#### [Aim of the exercise]
Translate this sentence from the forum post on the mel scale below into Spanish: "Don finds that the data imply a much lower break frequency than has traditionally been used; his papers show that the higher values (700 or 1000) are too high to fit the published data that they're supposed to be based on."

#### [Page excerpt]

------------------------------------------------------------

[Date Prev][Date Next][Thread Prev][Thread Next][Date Index][Thread Index]
Re: frequency to mel formula
I'd still like to understand more of the history of the Mel scale,
formulas for it, and its relationship to other scales; did
O'Shaughnessy come up with the 700? Or did he get it from somewhere
else? Someone figured the 1000 was just too high to be realistic?
I've been reviewing some of Don Greenwood's papers, and the wikipedia
article on his "Greenwood function" at
http://en.wikipedia.org/wiki/Greenwood_function . And Don's comments
from last Jan: http://www.auditory.org/postings/2009/53.html
Don says a good map of cochlear position x (from 0 at apex to 1 at
base) to frequency f in hertz is f = 165.4*(10^(2.1x) - 1). Solving
for x and scaling to get 1000 at f = 1000, we get a formula in the
form of the mel-scale formula:
m = 512.18 * ln(f/165.4 + 1).
The key here is not the scale factor, but the "break frequency",
165.4 Hz, that separates the log-like high-frequency region from the
linear-like low-frequency region. Don finds that the data imply a
much lower break frequency than has traditionally been used; his
papers show that the higher values (700 or 1000) are too high to fit
the published data that they're supposed to be based on. That means
the map is logarithmic over a wider range than usually recognized,
and that the critical bands at the low end are much narrower than
some scales would imply.

------------------------------------------------------------

#### [Recorded data]
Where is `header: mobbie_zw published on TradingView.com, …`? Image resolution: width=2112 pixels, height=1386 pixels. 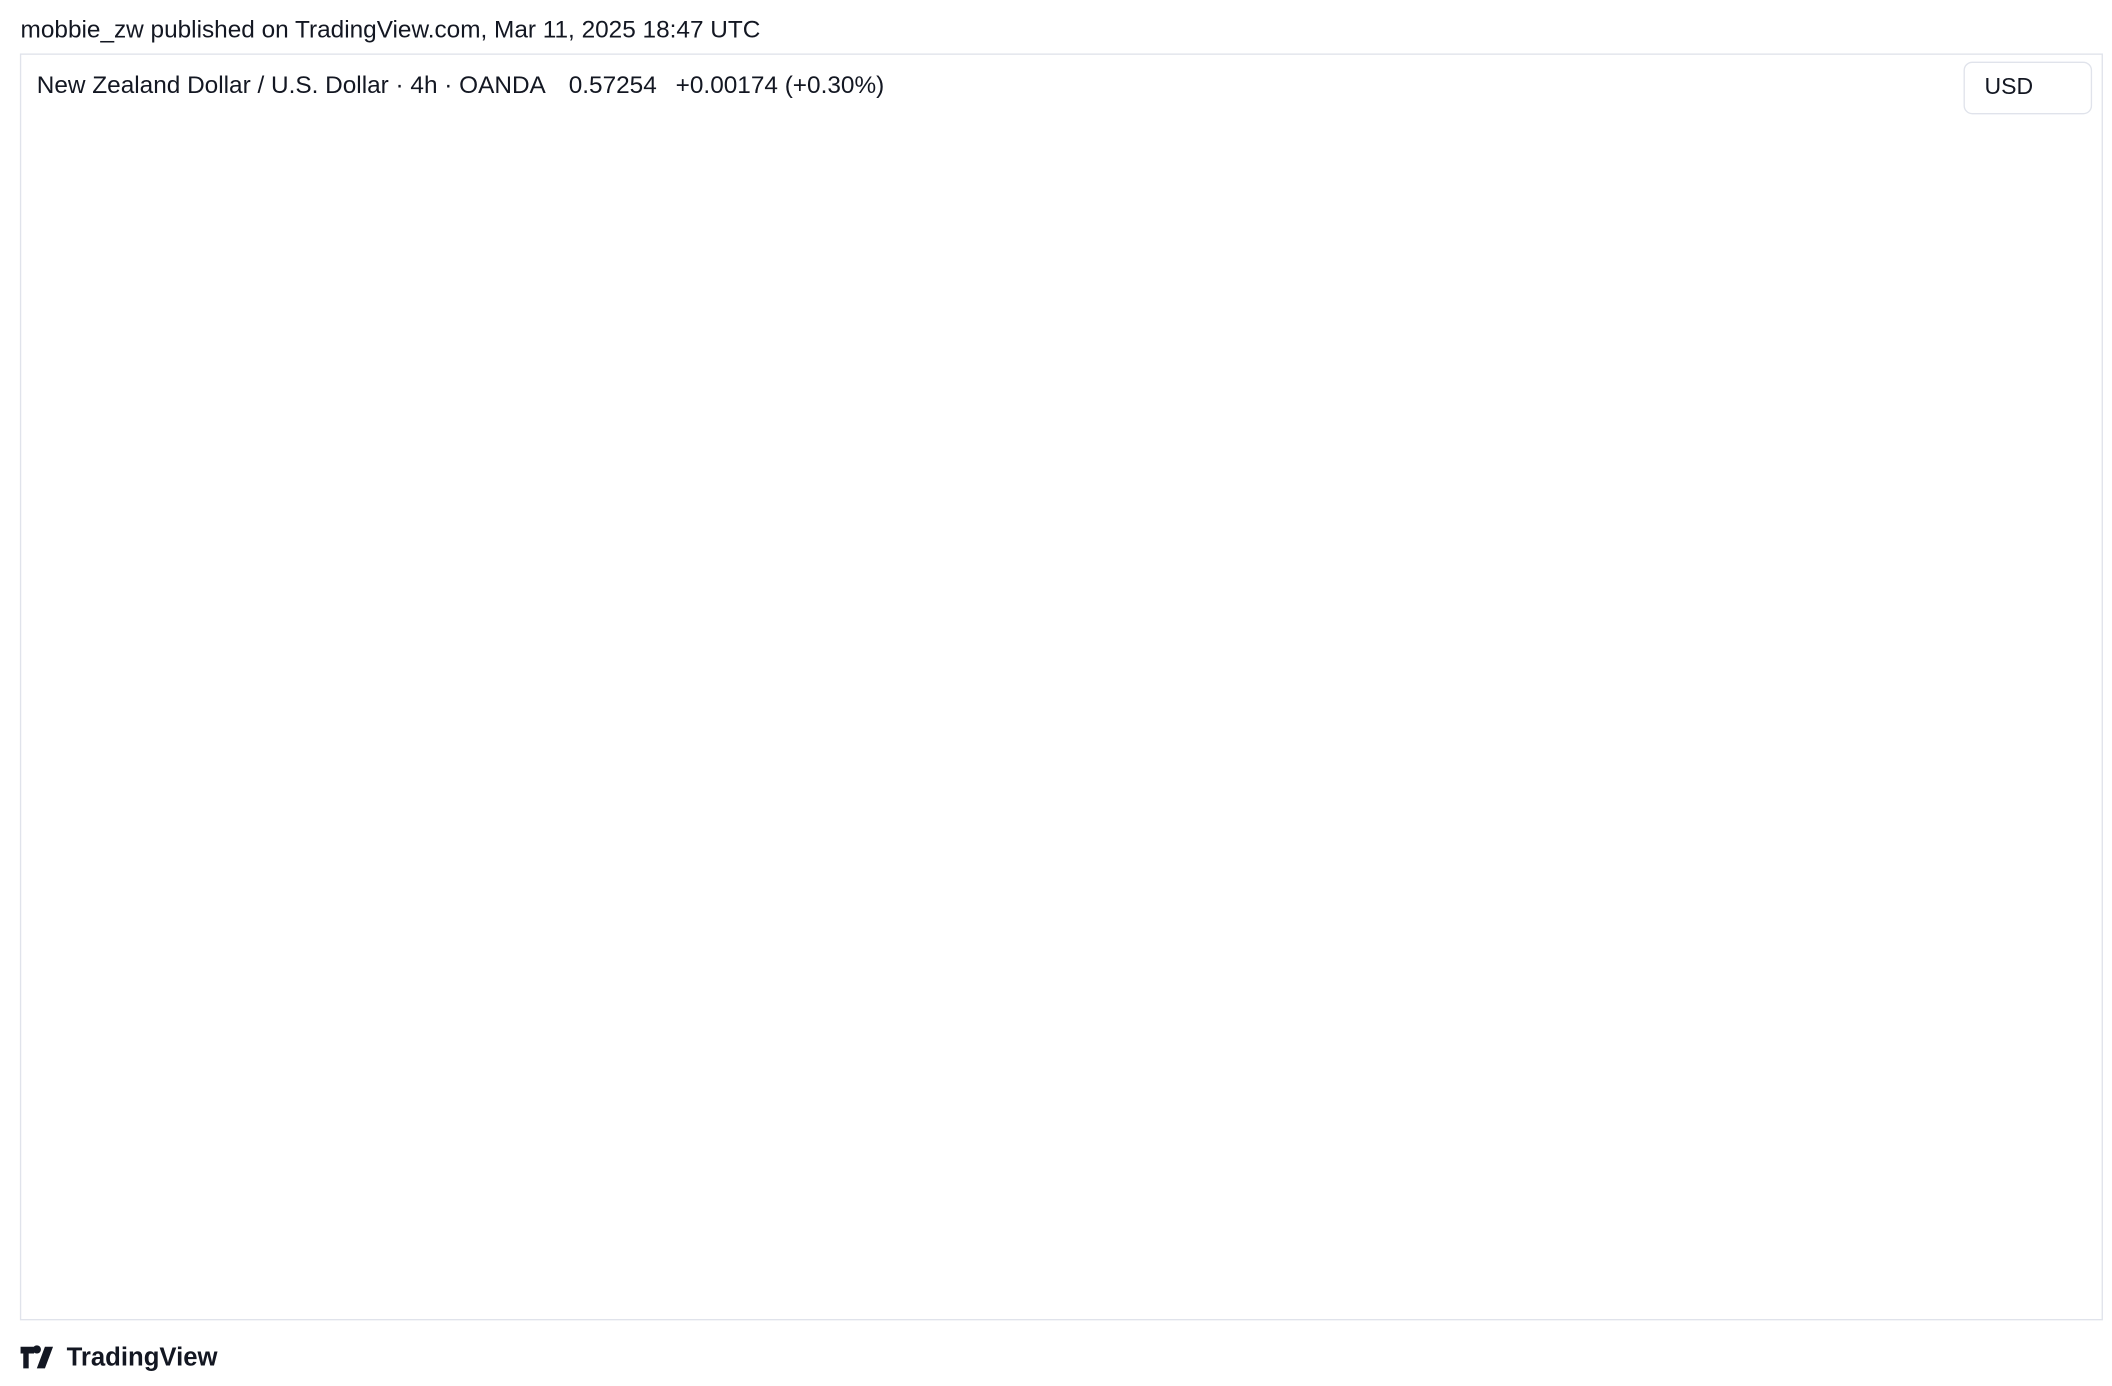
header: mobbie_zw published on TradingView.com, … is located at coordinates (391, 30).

------------------------------------------------------------

#### [Exercise solution]
Don concluye que los datos implican una frecuencia de quiebre mucho más baja que la que se ha usado tradicionalmente; sus artículos muestran que los valores más altos (700 o 1000) son demasiado altos para ajustarse a los datos publicados en los que supuestamente se basan.